Sin embargo, cuando los griegos se alfabetizaron y surgieron sus primeros libros, la escritura fue duramente criticada. En rigor, antes de eso, ya Homero (posiblemente un tardío Homero) había deslizado la sospecha de que la escritura era portadora de muerte, según se puede apreciar en los versos dedicados a Belerofonte.
Quizá los rapsodas sospechaban que la escritura haría innecesaria su voz y su memoria para repetir generación tras generación el mito fundacional de Grecia, por mucho que durante siglos los poemas homéricos, en su forma escrita, continuaran siendo parte imprescindible de la educación y todavía hoy sean centrales en la cultura universal.
Fue Platón, por boca de Sócrates –y por lo tanto es imposible saber cuánta ironía hay en esas líneas de su diálogo Fedro–, quien lanzó toda una artillería contra los escritos: “A unos les es dado crear un arte, a otros juzgar qué de daño o provecho aporta a los que pretenden hacer uso de él. Y ahora tú, precisamente, padre que eres de las letras, por apego a ellas, les atribuyes poderes contrarios a los que tienen. Porque es obvio lo que producirán en las almas de quienes las aprendan, al descuidar la memoria, ya que, fiándose de lo escrito, llegarán al recuerdo desde fuera, a través de caracteres ajenos, no desde dentro, desde ellos mismos y por sí mismos. No es, pues, un fármaco de la memoria lo que has hallado, sino un simple recordatorio. Apariencia de sabiduría es lo que proporciona a tus alumnos, que no verdad.
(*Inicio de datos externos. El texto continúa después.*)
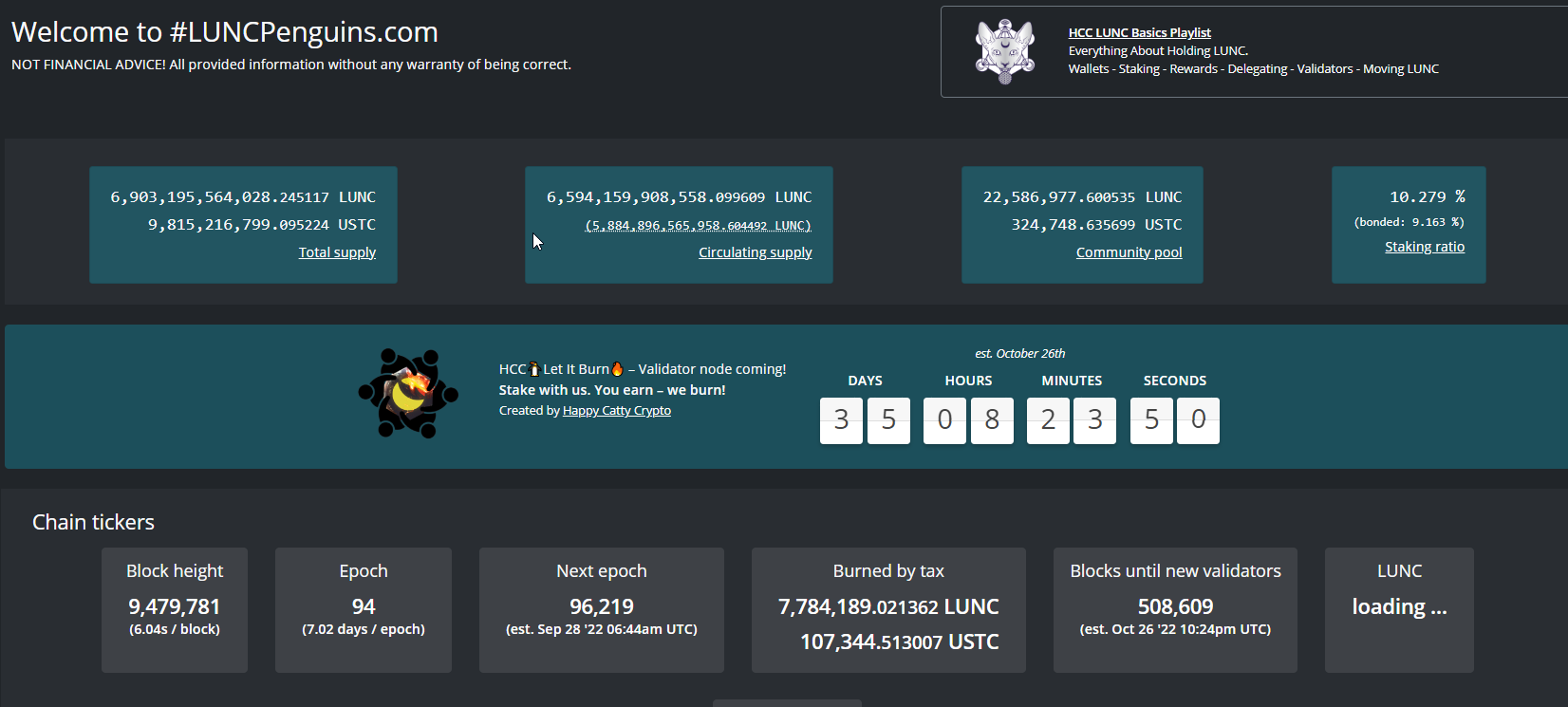Click the Next epoch ticker card

click(601, 609)
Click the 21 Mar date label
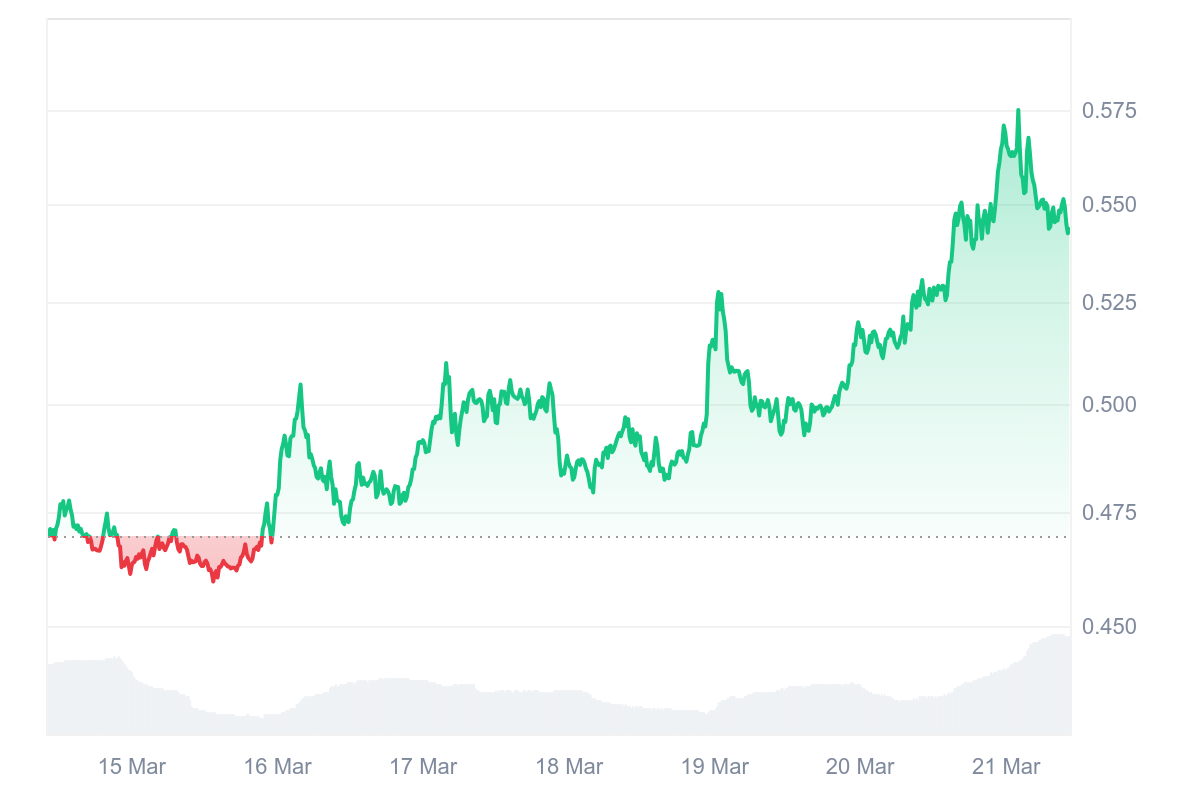This screenshot has width=1200, height=800. (1006, 767)
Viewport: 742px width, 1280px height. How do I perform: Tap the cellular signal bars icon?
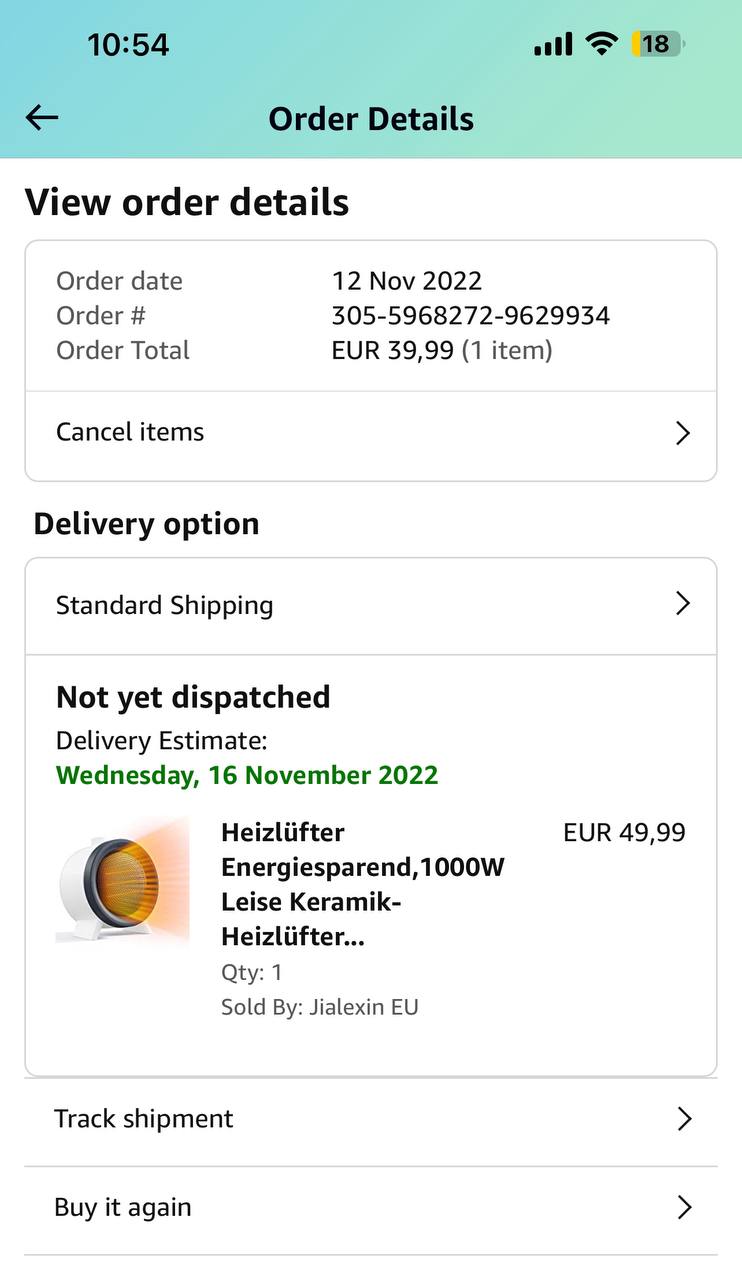[553, 44]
Porque habiendo oído muchas cosas sin aprenderlas, parecerá que tienen muchos conocimientos, siendo, al contrario, en la mayoría de los casos, totalmente ignorantes, y difíciles, además, de tratar porque han acabado por convertirse en sabios aparentes en lugar de sabios de verdad.”
A esto agregaba que a las letras no se les podía preguntar, pues respondían siempre lo mismo, y no era posible saber si quien contestaba era el autor del escrito, etcétera.
La interpretación infinita
Sin embargo, Platón escribió mucho y bien, pero no puede decirse que sus libros le repitan lo mismo a todos sus lectores, pues la disputa en torno de la interpretación de su obra es acaso interminable.
Dado la forma dialógica que eligió para expresarse, es posible sugerir que lo hizo porque esa forma es la que mejor imita una conversación (aunque también vituperaba las imitaciones) y estaba destinada a curiosos, entre los que podría haber aspirantes a la sabiduría, filósofos, que siguiendo esa vía y pasando algunos exámenes formales (o informales, como los que tomaba Sócrates) podrían llegar a participar en la conversación de los sabios.
En estos días leo el debate abierto sobre la inteligencia artificial, en rigor sobre unos autómatas conversacionales que sería difícil distinguir de hablantes auténticos, y no sobre la inmensa y diseminada inteligencia artificial con la que nos ayudamos cada día y con la que a veces tropezamos, sean libros, cajas registradoras, motores de ajedrez, cuentas bancarias, teléfonos, etcétera.
Ante algunas respuestas que se ofrecen, y como este fenómeno es una lejana consecuencia de aquel denunciado por Platón, ya que sería irrisorio pretender que la inteligencia artificial es producto de iletrados, queda la alternativa de suponer que, entendido de manera literal, el ataque del pensador griego a la escritura o bien estaba equivocado o bien era acertado y ahora, por fin, se pudrió todo.